Eventually, Brinton lays out a system for creating “curves for the executive” which can “tell the complete story [of the business] in every detail if placed in proper graphic form.”

By midcentury, the U.S. government had become a complex and data-driven enterprise that demanded abstraction in unprecedented volume. Fortunately for the feds, they employed Mary Eleanor Spear, a charting pioneer who worked for dozens of government agencies and taught at American University. She produced two books in the spare, directive prose of someone who has a lot of work to do and not a lot of time to explain. Charting Statistics (1952) arose as a response to “problems encountered during years of analyzing and presenting data” in government. Practical Charting Techniques (1969) was an update and expansion on the previous, advocating for the power of data visualization: “The eye absorbs written statistics, but only slowly does the brain receive the message hidden behind the written words and numbers. The correct graph, however, reveals that message briefly and simply.”

Spear’s books, like Brinton’s, are filled with smart, commonsensical advice, along with some now-obsolete passages of her own (she expertly lays out how to apply various cross-hatching patterns to distinguish variables on black-and-white charts; the resulting material is beautifully executed). And she engaged in some ahead-of-her-time thinking—in 1952 she included tips and techniques for presenting charts on color TV.

Jacques Bertin, a cartographer, wanted to ground all this practical advice about chart making in some theoretical foundation. So he formed a theory of information visualization in his watershed 1967 book, Sémiologie Graphique. Rather than focus on which chart types to use and how to use them, Bertin describes an elemental system that still frames and provides the vocabulary for contemporary dataviz theory. He broadly defines seven “visual variables” with which we encode data: position, size, shape, color, brightness, orientation, and texture.3

Bertin also established two ideas that remain deeply influential to this day. The first is the principle of expressiveness: Say everything you want to say—no more, no less—and don’t mislead. This is a reasonably universal idea: It’s editing. Writers, composers, directors, cooks, people in any creative pursuit, strive (okay, struggle) to pare down their work to the essential.

The second is the principle of effectiveness: Use the best method available for showing your data. That is, choose the visual form that will most efficiently and most accurately convey the data’s meaning. If position is the best way to show your data, use that. If color is more effective, use that. This second principle is obviously trickier, because even today, determining the “best” or “most appropriate” method isn’t easy. Often, what’s best comes down to convention, or taste, or what’s readily available. We’re still learning, scientifically, what’s best, and the process is complicated by the fact that in a world of digital interactivity and animation, what’s best may change from page to screen, or even from screen to screen.

Bertin was followed in the 1970s by John Tukey, a statistician and scientist who was making 3-D scatter plots way back in the mainframe era. Tukey can be credited with popularizing the concepts of exploratory and confirmatory visualization—terms I’ll borrow and use later in this book. Roughly, exploratory visualization is used to find patterns you don’t know are there, while confirmatory visualization is used to show what you know is there.

Exercise: Write out the text on the history of data visualization word for word, from "The second is" to "screen to screen.".

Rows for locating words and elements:
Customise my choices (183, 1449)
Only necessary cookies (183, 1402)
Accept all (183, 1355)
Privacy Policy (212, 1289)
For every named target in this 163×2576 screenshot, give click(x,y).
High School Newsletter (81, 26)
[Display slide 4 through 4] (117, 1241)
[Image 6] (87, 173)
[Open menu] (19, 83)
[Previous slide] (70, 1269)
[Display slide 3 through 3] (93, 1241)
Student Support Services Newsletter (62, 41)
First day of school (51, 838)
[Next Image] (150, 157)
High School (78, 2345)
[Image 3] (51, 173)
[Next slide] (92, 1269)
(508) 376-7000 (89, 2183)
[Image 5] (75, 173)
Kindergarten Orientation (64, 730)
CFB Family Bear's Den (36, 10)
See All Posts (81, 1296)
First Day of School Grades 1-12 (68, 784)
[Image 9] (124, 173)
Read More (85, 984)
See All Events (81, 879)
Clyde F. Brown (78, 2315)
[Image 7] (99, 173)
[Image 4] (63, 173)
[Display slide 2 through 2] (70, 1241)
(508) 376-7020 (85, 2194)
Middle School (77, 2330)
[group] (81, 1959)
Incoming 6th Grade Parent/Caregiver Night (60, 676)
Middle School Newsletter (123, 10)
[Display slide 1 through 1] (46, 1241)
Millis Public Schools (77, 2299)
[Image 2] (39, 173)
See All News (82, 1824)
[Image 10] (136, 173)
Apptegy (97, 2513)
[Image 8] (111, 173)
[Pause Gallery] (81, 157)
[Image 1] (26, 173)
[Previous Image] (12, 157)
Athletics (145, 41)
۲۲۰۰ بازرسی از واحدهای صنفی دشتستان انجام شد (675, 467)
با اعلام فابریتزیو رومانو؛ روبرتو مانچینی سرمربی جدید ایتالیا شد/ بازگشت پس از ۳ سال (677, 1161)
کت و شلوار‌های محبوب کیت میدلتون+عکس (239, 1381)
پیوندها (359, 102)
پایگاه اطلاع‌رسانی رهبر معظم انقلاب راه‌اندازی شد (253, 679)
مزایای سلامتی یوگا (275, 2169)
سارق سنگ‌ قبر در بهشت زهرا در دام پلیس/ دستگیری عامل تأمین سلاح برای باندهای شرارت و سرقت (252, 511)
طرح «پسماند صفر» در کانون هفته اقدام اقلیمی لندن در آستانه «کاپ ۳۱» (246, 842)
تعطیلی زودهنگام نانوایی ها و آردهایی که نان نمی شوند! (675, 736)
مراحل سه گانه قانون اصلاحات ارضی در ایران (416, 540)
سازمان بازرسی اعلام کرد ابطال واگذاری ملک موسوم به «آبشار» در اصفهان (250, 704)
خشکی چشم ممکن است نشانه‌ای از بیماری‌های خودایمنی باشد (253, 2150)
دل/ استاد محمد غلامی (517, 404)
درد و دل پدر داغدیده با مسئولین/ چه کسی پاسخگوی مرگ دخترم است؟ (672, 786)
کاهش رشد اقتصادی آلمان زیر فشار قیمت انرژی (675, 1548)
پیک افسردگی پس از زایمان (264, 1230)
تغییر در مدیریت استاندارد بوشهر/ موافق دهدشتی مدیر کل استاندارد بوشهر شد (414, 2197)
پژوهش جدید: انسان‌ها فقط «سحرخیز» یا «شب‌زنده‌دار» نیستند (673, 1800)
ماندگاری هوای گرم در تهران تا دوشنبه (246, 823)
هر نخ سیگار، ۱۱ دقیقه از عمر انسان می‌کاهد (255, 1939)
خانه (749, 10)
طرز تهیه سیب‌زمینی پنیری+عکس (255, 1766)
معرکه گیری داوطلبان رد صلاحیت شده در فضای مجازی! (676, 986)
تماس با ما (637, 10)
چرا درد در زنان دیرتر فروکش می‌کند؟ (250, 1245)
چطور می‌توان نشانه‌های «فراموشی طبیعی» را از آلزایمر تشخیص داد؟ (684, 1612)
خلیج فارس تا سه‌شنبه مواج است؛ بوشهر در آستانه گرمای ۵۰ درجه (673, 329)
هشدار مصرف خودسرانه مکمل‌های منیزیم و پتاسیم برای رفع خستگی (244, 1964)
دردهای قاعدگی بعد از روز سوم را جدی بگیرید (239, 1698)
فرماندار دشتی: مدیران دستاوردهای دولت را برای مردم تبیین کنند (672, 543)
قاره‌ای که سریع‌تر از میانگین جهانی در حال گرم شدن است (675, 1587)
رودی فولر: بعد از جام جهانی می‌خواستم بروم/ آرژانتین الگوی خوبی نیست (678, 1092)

Task solution:
The second is the principle of effectiveness: Use the best method available for showing your data. That is, choose the visual form that will most efficiently and most accurately convey the data’s meaning. If position is the best way to show your data, use that. If color is more effective, use that. This second principle is obviously trickier, because even today, determining the “best” or “most appropriate” method isn’t easy. Often, what’s best comes down to convention, or taste, or what’s readily available. We’re still learning, scientifically, what’s best, and the process is complicated by the fact that in a world of digital interactivity and animation, what’s best may change from page to screen, or even from screen to screen.